Jaycee Park in Oregon has 9 soccer fields now, but under a new plan the village is working on, there will be 0. Oregon Soccer Club said they are at max capacity now (900 kids play here), but if they lose all fields, they don’t know what the future of the club will be. #News3Now pic.twitter.com/DBwDIfiYsI
— Amy Reid (@amyreidreports) October 7, 2019
Eric Anderson, the president of the Oregon Soccer Club, said the nine fields at Jaycee Park West are already full with the club’s current number of players – at his last count, nearly 900. Losing those fields and having to split time with many other sports puts the organization’s future into question.
“There is no definitive plan in place now for a future home for this club that’s been part of the community since 1978,” Anderson said. “And it’s grown by leaps and bounds and provides a great service for kids growing up.”
Previous versions of the plan had more fields for the club’s use, though they still cut the number of available fields to four year round. Anderson sent a letter to the board on behalf of the organization that outlined the lack of fields or plan for coordination among sports, but he said after that, the village board cut soccer out of the plans.
“We went back to the village, and we said, ‘What’s going on with the soccer fields?'” Anderson said. “And they said, ‘Well we took it from your letter that you no longer wanted to participate.'”
Anderson said that wasn’t his intention, and now he hopes the board will put the project on hold until the club can find a place to go, a hope he and other club members will keep until ground is broken on the new complex.
“We would feel the same way if this plan was all soccer fields and baseball and softball had nowhere to go,” he said. “We’d say, ‘Now hold it. Wait a minute. Where are they going?'”
Other clubs have not reserved their support for the project despite the soccer club’s concerns. At the meeting Monday, the president of the area softball organization thanked the board for the project and offered to help raise as much money toward the project as her organization could.
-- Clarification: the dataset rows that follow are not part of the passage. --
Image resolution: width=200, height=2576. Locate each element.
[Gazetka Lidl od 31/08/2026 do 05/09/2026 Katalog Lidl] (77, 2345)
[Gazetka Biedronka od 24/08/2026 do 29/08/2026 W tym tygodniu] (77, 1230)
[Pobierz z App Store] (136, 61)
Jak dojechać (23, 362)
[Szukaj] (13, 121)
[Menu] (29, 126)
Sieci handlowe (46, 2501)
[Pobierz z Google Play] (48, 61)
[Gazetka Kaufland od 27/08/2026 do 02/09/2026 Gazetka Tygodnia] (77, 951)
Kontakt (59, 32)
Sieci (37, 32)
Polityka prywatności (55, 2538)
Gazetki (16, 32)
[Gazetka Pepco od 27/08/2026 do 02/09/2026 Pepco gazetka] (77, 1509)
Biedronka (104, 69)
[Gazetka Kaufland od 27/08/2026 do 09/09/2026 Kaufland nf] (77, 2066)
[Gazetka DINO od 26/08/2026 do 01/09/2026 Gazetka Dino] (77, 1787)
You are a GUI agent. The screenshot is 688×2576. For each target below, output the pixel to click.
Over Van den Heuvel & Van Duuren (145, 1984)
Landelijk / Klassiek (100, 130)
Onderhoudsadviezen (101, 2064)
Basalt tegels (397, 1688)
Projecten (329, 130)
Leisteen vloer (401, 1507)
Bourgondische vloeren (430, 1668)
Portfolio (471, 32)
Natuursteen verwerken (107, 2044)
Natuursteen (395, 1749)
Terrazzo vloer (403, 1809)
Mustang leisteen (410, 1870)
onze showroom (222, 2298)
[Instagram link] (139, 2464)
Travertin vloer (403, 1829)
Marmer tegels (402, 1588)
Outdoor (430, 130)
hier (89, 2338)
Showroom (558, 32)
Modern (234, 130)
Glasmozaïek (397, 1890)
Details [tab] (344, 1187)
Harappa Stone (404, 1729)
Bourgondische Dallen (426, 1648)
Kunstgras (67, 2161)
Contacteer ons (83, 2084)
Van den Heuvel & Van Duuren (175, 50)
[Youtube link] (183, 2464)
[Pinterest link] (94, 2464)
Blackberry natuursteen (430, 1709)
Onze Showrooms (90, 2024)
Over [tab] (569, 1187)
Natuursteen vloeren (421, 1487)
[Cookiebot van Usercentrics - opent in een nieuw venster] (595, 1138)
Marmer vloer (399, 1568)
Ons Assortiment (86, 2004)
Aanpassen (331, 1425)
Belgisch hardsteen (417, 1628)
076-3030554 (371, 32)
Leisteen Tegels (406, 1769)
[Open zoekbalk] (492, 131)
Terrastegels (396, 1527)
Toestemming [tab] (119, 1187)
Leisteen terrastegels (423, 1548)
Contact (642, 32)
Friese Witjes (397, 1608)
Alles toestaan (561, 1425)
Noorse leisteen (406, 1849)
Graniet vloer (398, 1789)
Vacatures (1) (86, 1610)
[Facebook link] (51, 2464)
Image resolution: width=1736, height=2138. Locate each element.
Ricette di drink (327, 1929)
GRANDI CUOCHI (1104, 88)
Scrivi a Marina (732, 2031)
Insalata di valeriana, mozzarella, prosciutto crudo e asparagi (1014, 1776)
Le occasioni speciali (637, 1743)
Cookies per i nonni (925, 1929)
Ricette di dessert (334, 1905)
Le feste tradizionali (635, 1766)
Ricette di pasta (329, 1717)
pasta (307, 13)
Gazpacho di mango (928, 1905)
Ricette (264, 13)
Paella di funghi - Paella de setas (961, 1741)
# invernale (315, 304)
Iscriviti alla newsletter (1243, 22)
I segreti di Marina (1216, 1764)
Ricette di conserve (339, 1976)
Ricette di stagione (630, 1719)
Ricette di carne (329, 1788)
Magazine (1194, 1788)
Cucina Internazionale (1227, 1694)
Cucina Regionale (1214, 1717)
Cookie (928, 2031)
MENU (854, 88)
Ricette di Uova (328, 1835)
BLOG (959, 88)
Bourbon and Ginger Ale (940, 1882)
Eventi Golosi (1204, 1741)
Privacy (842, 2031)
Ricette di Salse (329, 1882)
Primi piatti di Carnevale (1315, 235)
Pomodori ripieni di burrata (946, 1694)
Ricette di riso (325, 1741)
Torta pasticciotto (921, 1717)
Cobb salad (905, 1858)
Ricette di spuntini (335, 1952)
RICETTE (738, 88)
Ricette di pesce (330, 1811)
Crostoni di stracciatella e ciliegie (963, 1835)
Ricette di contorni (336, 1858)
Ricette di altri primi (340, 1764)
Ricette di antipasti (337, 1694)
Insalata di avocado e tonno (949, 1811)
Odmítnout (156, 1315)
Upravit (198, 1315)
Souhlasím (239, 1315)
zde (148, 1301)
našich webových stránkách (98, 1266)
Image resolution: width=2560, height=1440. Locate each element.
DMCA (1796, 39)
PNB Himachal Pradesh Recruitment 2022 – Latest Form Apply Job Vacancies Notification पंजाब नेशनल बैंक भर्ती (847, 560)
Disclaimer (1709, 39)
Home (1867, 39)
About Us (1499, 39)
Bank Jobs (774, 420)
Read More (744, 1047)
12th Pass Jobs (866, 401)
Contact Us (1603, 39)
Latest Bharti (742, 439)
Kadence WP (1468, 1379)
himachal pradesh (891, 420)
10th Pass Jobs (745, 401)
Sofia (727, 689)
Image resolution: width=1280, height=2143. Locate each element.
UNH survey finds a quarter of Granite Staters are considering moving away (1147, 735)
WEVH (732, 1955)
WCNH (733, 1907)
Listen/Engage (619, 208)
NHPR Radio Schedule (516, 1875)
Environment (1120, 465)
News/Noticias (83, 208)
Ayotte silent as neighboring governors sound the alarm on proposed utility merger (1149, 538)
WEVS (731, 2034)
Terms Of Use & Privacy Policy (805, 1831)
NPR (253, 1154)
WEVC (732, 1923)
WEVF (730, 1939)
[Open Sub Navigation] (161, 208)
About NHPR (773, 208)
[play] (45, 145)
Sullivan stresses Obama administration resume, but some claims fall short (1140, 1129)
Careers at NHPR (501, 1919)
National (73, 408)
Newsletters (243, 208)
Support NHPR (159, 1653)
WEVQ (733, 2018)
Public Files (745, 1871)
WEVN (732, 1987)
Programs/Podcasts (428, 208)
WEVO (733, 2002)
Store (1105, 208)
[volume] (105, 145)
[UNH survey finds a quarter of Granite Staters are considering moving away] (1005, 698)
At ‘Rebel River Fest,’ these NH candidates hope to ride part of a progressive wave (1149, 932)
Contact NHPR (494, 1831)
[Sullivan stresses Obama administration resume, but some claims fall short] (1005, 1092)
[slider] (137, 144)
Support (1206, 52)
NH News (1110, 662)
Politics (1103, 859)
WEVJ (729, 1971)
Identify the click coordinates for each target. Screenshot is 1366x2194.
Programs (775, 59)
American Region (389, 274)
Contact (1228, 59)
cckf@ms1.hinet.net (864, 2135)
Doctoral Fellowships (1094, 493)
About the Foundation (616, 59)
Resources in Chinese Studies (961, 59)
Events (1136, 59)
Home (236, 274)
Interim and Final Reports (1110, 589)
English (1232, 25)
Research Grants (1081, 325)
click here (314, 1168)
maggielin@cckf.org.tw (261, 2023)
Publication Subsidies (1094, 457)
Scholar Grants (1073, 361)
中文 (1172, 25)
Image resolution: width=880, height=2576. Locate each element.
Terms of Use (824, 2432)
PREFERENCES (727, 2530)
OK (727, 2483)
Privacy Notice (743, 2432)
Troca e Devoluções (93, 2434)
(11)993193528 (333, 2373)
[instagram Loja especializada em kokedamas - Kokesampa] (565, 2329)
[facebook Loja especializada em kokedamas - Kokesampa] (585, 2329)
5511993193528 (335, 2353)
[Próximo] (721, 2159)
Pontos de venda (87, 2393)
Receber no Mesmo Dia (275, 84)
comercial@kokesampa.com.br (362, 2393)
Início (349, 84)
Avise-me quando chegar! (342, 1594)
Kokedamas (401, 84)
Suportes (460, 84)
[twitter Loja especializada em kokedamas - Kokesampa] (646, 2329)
The plans for the complex include five baseball and softball diamonds, an upgrade from the two there now. The outfields are used as additional soccer fields, crucial during the Fall Fury, Oregon Soccer Club’s annual tournament and main fundraiser.
Under the new plan, Anderson said the club won’t be able to host the tournament as it has for the past 30 years, bringing in 135 teams from around the region. He said the event brings in money to cover scholarships for families that may not be able to afford to play otherwise, and he isn’t sure of the future of those funds.
“We really do believe in trying to have everybody win,” he said. “We don’t want there to be a winner and a loser. We want everyone to win, and we think that there are ways that that can be done.”
Members of the board repeatedly declined to comment on this subject. In its meeting one member said the board hopes to build more parks that could hold fields for soccer in the future.